Special Market Update

Grain Market Commentary

Tuesday, October 13, 2020

by Zach Kelly, Associate Merchant, The Andersons

Last Friday we saw the latest update from the USDA with their monthly WASDE report and saw strong market action to follow. On corn, production was taken lower by 178 million bushels, for a grand total of 14.722 billion bushels. This came from a 1-million-acre reduction to planted and harvested acres. Yield was also taken lower just a touch, from 178.5 down to 178.4. Domestic usage was revised 100 million bushels lower from a reduction of feed and ethanol by 50 million bushels each. After the cut in beginning stocks number from the quarterly stocks report (1.995 bln bu) is mixed in with the updated production estimates, 20-21 ending stocks are lower by 336 million bushels and are now estimated at 2.167 billion bushels. Looking to global balance sheets, the USDA has global corn production 3.5MMT lower on reductions in the US and in Ukraine.

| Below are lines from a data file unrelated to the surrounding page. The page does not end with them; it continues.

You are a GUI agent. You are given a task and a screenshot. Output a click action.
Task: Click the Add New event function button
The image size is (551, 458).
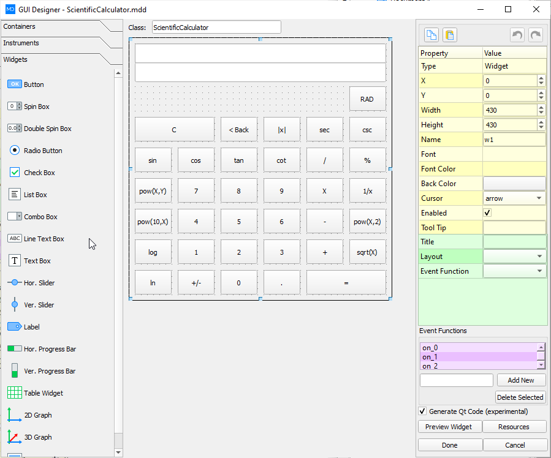(521, 380)
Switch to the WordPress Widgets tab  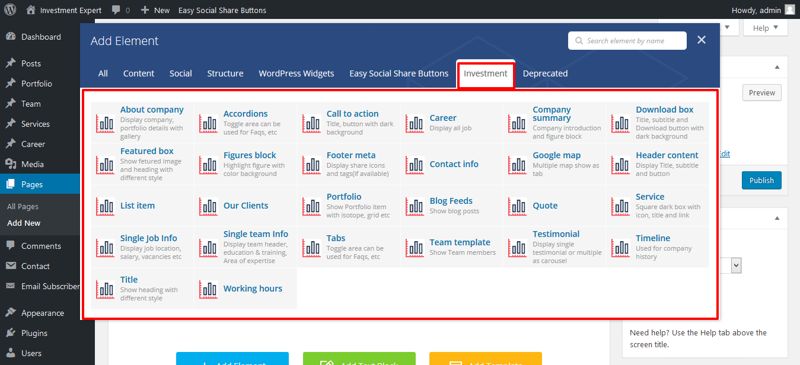pos(296,73)
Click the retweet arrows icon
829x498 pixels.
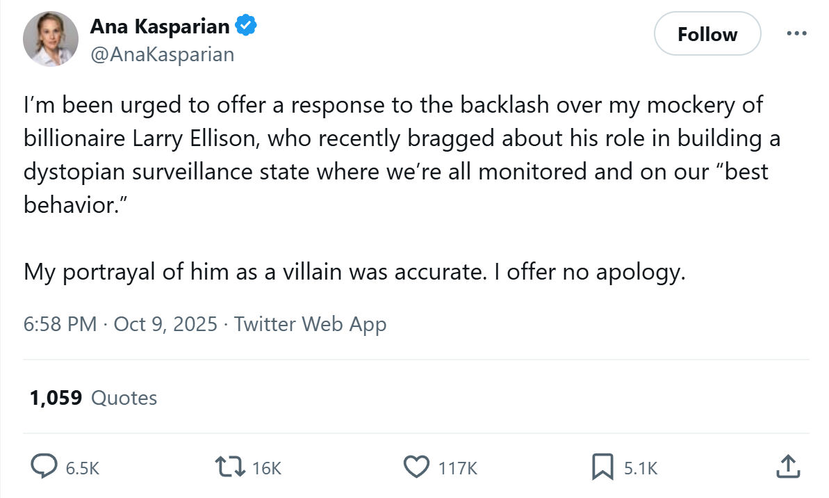230,467
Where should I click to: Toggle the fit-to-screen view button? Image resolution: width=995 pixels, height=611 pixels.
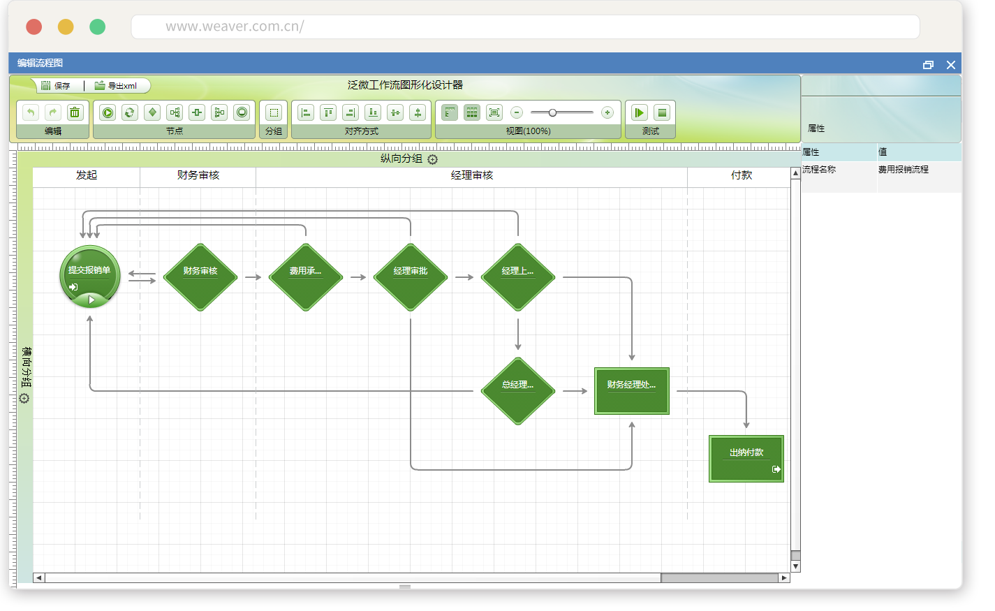coord(494,112)
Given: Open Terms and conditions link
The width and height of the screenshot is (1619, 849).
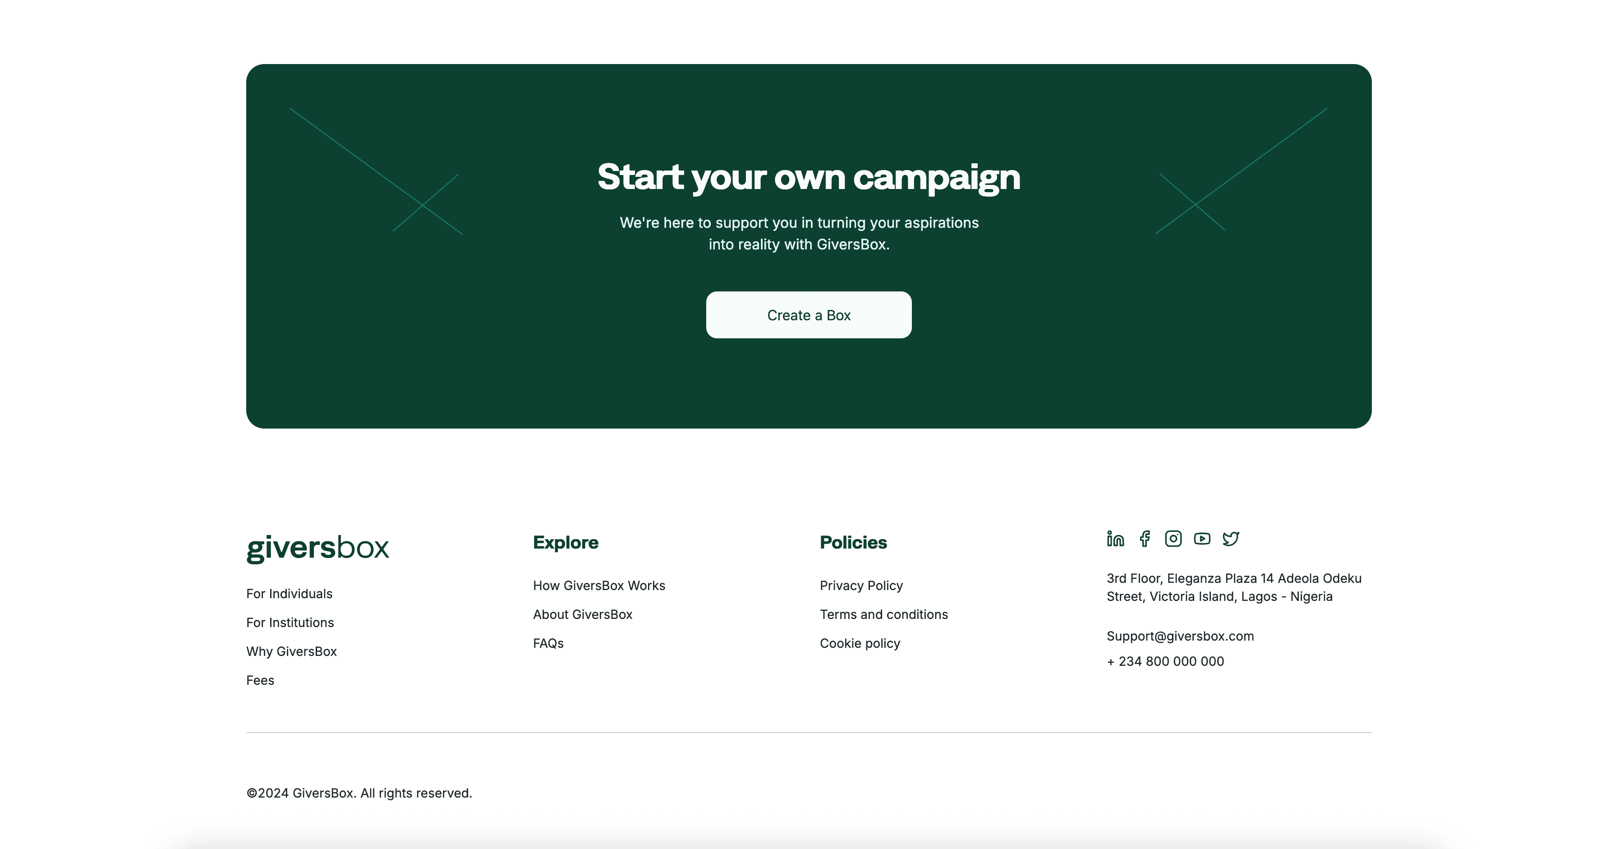Looking at the screenshot, I should (x=884, y=614).
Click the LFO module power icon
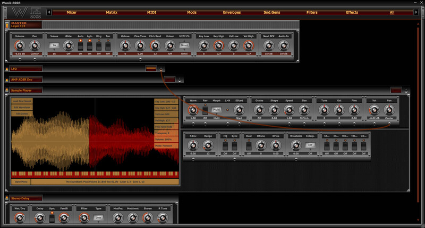The image size is (425, 228). click(7, 69)
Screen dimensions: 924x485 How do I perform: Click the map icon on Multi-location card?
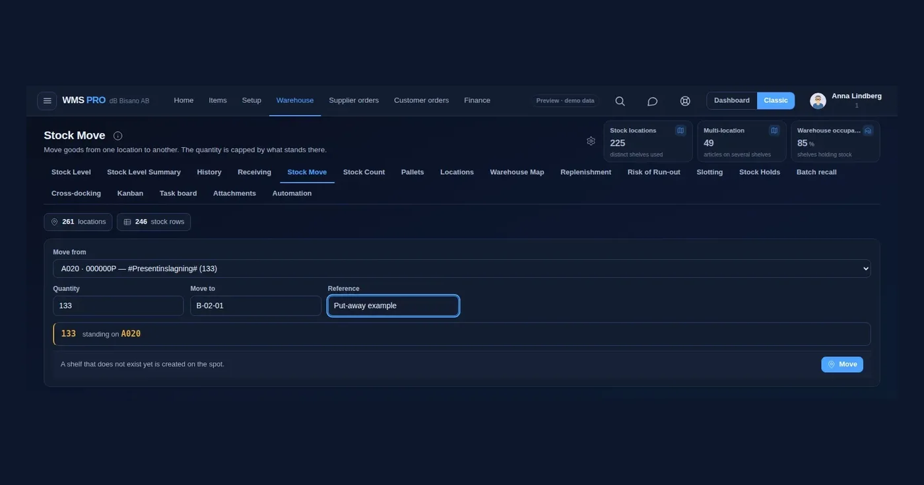(774, 131)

Turning now to soybeans, production estimates were taken lower by 45 million bushels. Yield was left unchanged; the reduction came from planted acres which were taken down .7 mil acres to 82.3 million acres. On the demand side of things, we saw soybeans used for crush held unchanged, with soybeans for export increased by 75 million bushels. Increased exports mixed in with lower production puts carryout for the 20-21 crop at 290 million bushels, which is down from 460 estimated last month. Global balance sheets were tighter as well with global carryout taken 5MMT lower on higher demand and lower production estimates. Perhaps the biggest story in beans right now is the weather in Brazil where extreme heat has caused delays in planting. The news became widespread headlines this week giving another push higher for soybean futures. The USDA still forecasting a very large crop in Brazil, however the delay in planting extends the US export window.